Professor Anthony Glees, director of the Centre for Security and Intelligence Studies at The University of Buckingham, says Yes.
National security must always trump privacy rights. The European Convention explicitly allows this. It also affirms the right of individuals to security and, to deliver it, governments must be able to read every key terrorist and key criminal communication. No ifs or buts.
WhatsApp’s refusal to decrypt the last text of Khalid Masood (terrorist killer of four during his attack on Westminster) is outrageous, an attack on our human rights and should not be tolerated. The text could allow us to determine whether he was acting entirely alone or, like other “lone wolves” in Berlin and Nice, was part of a conspiracy of some kind.
Amber Rudd’s comments imply that GCHQ has no “backdoor” into WhatsApp and similar messengers.

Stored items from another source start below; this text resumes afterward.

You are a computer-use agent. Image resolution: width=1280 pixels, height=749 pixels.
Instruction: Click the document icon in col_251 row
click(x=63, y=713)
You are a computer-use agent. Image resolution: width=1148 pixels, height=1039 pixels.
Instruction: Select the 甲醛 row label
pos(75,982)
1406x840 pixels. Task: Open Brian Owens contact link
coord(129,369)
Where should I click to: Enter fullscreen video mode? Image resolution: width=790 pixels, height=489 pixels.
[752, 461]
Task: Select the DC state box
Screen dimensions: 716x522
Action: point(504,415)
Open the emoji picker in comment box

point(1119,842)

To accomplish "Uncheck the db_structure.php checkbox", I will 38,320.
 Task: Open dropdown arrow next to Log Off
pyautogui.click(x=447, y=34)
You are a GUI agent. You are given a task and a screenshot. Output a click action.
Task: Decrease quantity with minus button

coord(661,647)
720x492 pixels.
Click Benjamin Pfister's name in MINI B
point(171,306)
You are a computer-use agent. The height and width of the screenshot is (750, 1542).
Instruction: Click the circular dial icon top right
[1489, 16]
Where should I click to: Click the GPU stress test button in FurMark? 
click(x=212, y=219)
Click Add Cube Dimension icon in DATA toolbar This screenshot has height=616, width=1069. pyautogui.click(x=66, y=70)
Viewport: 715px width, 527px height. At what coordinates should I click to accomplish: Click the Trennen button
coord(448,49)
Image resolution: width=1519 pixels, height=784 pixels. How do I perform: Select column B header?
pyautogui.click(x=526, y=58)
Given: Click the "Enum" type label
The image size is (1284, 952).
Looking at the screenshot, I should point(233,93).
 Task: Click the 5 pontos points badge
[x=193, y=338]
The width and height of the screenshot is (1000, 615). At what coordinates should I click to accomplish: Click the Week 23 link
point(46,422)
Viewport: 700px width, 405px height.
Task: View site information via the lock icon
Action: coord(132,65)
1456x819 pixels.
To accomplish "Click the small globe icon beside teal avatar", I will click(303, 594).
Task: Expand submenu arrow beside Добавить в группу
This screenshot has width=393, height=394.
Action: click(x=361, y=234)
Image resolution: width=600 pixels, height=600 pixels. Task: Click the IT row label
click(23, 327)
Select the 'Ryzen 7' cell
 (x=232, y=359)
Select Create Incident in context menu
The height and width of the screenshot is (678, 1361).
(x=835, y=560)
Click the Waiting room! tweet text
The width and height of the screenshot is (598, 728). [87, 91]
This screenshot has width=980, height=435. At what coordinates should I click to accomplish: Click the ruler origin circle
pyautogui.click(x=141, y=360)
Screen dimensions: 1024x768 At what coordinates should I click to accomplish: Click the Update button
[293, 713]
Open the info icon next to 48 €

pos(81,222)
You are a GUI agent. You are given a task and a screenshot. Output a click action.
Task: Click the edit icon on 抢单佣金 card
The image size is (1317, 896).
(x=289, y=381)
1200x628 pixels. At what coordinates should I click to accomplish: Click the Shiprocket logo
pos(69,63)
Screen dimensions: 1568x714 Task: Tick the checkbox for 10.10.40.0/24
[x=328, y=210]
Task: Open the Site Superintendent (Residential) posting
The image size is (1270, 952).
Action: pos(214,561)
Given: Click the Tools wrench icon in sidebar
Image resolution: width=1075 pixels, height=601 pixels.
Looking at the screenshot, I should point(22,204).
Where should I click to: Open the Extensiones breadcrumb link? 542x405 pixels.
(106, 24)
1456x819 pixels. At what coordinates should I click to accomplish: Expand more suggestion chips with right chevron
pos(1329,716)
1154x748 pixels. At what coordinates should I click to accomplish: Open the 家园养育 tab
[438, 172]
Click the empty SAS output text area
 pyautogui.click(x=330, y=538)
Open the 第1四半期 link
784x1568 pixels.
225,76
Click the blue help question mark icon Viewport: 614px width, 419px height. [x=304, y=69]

However unlikely this may seem, we are obliged to accept the minister’s word. If US service providers don’t give us access to communications they host, we should retaliate with an immediate ban on their wares.
Danvers Baillieu, chief operating officer at Cognitive Logic, says No.
There is currently no popular objection to the idea that, armed with a proper warrant, our security services should be able to search the most secure home or office – and in those terms it seems reasonable to extend this ability to the online world.
The problem is that we either have secure encryption or we do not – there is no halfway house, because the moment a back door exists, the encryption is no longer secure.
So we need to defend encryption. However, this situation is not sustainable and the home secretary is correct: there cannot be safe spaces for terrorists.
What we need is perfect encryption that can only be cracked by people who are properly authorised. The technology to enable this does not currently exist, but perhaps it is more urgent that effort from the tech sector is put in this direction, instead of towards self-driving cars, voice recognition software or personal fitness trackers.